Rheumatology 2001; 40: 1293-1298
© 2001 British Society for Rheumatology
Paediatric Rheumatology |
Central nervous system complications in two cases of juvenile onset dermatomyositis
Paediatric Rheumatology/Series Editor: P. Woo
Juvenile Dermatomyositis Research Centre, Rheumatology Unit, Great Ormond Street Hospital and the Institute of Child Health, 30 Guilford Street, London WC1N 1EH, UK
Abstract
Central nervous system (CNS) complications are rarely reported in either juvenile or adult onset inflammatory myositides, such as dermatomyositis and polymyositis. We report two children, aged 4 and 10 yr respectively, with a diagnosis of juvenile dermatomyositis, both of whom subsequently developed clinical features of severe CNS involvement, possibly consistent with cerebral vasculopathy.
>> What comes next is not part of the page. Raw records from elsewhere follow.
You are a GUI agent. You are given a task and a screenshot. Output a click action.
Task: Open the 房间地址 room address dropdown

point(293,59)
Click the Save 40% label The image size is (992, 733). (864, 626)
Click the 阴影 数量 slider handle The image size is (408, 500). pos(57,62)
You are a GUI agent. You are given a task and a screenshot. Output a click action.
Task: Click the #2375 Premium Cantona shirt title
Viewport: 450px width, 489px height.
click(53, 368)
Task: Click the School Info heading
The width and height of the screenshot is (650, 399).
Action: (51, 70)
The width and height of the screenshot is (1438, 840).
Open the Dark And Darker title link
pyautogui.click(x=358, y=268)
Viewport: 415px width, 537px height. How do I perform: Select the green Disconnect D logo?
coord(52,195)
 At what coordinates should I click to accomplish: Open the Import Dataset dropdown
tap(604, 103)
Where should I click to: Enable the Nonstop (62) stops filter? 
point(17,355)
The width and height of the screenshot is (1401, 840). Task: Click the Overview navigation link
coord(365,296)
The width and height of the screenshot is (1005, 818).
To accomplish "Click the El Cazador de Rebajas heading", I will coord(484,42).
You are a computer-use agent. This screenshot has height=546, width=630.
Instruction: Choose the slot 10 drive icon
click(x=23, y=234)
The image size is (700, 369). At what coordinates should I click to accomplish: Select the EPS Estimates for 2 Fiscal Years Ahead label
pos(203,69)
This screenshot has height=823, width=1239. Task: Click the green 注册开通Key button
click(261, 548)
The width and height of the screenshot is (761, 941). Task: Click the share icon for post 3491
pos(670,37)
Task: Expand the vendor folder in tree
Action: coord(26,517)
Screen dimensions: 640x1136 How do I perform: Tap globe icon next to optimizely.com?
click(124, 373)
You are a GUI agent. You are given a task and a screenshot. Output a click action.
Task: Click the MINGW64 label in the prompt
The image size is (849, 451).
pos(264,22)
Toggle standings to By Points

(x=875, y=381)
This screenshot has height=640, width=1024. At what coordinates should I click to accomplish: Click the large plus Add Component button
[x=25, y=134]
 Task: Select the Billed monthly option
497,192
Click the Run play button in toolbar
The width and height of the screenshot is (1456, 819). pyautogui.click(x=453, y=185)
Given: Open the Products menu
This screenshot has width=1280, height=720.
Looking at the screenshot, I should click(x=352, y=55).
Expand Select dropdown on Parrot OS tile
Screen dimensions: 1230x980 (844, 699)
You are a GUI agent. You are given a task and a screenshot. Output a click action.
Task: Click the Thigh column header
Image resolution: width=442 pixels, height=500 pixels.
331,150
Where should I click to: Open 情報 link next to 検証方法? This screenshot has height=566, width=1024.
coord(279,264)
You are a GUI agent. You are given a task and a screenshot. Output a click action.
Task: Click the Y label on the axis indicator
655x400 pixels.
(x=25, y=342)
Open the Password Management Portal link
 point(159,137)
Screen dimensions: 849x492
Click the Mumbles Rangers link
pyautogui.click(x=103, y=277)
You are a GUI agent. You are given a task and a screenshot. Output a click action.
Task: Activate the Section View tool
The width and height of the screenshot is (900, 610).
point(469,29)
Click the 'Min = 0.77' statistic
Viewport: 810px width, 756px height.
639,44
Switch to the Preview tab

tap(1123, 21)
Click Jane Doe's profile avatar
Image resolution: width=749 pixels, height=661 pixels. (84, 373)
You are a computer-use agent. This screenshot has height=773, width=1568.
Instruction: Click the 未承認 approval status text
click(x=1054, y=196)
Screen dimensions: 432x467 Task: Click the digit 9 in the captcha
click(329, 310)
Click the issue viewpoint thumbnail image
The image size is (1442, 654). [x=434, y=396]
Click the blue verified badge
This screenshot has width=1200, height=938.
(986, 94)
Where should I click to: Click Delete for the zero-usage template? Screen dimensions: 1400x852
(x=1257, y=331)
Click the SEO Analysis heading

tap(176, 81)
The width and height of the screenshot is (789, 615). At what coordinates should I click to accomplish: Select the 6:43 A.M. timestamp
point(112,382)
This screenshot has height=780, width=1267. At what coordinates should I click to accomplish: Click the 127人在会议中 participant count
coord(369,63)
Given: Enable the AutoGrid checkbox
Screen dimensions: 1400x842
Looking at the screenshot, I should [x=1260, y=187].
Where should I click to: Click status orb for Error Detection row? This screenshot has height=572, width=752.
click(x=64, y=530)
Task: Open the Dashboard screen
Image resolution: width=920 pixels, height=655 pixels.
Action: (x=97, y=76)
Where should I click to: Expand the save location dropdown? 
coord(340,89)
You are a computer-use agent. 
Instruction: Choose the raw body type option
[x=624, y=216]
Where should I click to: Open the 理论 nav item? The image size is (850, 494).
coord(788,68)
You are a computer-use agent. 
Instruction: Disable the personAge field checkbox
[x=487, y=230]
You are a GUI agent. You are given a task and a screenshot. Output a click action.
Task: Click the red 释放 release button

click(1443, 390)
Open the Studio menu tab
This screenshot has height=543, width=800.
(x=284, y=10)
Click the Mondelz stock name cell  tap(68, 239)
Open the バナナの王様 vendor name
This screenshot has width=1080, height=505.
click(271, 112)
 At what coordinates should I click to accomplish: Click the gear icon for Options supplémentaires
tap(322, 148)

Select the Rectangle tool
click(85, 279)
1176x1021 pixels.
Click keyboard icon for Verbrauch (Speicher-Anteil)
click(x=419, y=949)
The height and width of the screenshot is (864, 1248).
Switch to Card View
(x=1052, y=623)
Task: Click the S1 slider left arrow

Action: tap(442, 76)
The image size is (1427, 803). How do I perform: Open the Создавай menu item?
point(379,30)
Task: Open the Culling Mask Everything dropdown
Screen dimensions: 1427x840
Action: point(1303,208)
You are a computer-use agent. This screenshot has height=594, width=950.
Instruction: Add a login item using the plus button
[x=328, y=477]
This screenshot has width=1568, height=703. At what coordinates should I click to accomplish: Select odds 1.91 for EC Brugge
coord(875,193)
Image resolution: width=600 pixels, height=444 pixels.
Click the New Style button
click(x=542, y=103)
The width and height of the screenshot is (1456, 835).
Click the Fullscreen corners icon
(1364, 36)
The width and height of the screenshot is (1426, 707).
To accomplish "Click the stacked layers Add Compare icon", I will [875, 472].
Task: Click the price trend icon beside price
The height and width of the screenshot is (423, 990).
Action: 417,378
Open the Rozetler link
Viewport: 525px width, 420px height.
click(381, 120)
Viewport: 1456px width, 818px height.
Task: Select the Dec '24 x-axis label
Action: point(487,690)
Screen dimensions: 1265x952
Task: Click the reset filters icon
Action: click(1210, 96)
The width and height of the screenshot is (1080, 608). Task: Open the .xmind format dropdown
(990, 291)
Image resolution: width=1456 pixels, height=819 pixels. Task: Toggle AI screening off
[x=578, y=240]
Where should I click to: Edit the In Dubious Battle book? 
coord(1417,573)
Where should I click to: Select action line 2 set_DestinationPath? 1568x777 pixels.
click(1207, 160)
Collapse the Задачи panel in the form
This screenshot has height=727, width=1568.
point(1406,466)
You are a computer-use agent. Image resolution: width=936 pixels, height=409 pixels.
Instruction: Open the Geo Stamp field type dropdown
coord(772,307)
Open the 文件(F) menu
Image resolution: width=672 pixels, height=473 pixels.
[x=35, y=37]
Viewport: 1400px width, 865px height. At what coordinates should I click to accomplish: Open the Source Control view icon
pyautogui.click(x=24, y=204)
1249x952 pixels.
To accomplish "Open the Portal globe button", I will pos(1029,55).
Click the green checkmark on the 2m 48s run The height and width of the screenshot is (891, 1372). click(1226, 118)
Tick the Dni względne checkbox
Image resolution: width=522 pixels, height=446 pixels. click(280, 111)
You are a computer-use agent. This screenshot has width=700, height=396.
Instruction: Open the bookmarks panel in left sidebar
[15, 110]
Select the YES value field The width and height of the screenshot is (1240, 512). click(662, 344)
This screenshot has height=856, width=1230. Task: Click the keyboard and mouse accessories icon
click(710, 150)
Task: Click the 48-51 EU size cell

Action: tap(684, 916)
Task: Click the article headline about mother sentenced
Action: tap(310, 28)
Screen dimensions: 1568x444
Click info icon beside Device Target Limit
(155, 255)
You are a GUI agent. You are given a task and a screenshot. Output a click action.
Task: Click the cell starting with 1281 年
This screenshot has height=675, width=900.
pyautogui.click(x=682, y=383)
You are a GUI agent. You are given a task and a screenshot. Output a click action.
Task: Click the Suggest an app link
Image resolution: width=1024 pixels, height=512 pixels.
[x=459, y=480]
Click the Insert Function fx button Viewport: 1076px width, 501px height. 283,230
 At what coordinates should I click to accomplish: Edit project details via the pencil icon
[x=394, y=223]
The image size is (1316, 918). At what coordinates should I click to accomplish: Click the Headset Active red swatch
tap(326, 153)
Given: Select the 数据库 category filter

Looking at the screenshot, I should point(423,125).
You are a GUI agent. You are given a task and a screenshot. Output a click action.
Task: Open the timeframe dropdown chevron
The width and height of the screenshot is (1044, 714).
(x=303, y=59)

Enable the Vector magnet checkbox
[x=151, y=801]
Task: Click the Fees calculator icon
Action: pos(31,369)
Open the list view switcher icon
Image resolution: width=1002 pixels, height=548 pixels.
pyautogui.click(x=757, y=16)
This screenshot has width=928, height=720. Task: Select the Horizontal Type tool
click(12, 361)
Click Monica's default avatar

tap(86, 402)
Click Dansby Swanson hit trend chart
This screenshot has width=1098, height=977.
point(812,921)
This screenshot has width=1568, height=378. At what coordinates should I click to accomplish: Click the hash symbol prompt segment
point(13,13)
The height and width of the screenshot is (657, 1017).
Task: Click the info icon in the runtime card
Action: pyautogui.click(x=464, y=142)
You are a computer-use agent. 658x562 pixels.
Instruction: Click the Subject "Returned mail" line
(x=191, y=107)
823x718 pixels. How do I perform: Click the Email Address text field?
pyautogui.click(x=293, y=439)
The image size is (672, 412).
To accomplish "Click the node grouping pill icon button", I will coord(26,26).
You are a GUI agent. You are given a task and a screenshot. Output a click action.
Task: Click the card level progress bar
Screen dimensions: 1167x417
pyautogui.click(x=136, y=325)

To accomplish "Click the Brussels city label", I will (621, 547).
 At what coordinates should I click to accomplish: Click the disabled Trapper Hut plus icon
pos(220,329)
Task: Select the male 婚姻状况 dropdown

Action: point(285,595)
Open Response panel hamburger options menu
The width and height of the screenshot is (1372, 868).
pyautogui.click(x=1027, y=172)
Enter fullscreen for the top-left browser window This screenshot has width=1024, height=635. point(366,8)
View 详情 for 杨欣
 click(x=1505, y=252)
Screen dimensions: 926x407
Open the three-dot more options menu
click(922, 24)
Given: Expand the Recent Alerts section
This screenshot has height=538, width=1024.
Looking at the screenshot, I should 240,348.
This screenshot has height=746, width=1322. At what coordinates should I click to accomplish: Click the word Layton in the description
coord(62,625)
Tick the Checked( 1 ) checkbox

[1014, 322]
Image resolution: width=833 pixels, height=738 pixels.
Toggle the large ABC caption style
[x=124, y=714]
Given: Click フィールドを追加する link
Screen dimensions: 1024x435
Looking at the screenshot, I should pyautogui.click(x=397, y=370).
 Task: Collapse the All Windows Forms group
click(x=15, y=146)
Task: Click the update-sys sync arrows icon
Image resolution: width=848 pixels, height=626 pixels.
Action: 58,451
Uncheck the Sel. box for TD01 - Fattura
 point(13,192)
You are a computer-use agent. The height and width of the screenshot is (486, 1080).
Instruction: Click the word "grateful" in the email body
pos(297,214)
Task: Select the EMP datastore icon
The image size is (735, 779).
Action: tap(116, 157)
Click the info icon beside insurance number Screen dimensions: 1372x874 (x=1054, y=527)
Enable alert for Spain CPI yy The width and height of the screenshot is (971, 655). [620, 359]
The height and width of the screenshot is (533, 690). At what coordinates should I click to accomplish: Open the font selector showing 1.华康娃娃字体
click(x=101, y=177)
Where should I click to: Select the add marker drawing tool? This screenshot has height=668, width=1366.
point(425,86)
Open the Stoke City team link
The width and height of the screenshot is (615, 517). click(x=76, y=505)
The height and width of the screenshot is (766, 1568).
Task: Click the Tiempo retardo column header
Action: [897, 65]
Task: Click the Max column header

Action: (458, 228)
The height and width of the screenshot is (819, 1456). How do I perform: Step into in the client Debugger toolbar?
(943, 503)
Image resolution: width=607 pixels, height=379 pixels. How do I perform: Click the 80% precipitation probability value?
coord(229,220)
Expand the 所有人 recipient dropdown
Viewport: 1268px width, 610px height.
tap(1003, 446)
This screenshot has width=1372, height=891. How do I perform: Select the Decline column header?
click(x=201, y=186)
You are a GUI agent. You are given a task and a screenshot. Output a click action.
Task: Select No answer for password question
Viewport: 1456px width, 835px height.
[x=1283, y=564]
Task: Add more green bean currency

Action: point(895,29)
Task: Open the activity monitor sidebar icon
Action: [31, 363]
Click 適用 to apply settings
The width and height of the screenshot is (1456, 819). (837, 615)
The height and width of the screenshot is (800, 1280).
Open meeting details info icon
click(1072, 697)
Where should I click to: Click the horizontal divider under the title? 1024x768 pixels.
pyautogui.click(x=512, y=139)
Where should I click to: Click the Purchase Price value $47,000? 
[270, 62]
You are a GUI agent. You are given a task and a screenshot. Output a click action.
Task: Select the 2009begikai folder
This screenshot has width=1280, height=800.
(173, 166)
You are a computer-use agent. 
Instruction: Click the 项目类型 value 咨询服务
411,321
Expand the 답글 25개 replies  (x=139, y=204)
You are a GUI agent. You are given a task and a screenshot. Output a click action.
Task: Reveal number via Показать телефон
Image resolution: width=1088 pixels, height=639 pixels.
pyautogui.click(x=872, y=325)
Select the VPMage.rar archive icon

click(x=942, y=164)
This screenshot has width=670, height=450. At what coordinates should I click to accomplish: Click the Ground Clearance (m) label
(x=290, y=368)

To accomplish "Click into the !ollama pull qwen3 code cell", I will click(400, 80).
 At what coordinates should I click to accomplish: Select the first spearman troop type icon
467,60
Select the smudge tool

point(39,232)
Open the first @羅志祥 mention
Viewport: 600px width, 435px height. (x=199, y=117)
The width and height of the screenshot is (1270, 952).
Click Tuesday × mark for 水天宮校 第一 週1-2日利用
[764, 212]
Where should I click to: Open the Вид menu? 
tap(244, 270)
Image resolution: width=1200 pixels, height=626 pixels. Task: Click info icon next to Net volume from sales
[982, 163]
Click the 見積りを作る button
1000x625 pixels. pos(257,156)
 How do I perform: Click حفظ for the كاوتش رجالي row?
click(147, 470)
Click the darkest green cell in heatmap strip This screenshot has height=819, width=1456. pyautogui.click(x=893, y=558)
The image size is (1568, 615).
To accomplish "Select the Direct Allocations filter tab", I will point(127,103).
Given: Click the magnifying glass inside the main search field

One child died from apparent brainstem involvement; the other developed seizures, pseudoseizures and clinical depression which responded to aggressive immunosuppression. Although the vasculopathy or vasculitis underlying this disorder is known to have a systemic distribution, CNS involvement has rarely been reported and may be under-recognized.
KEY WORDS: Dermatomyositis, Cerebral vasculopathy, Seizure, Central nervous system.
Notes
Correspondence to: K. J. Murray.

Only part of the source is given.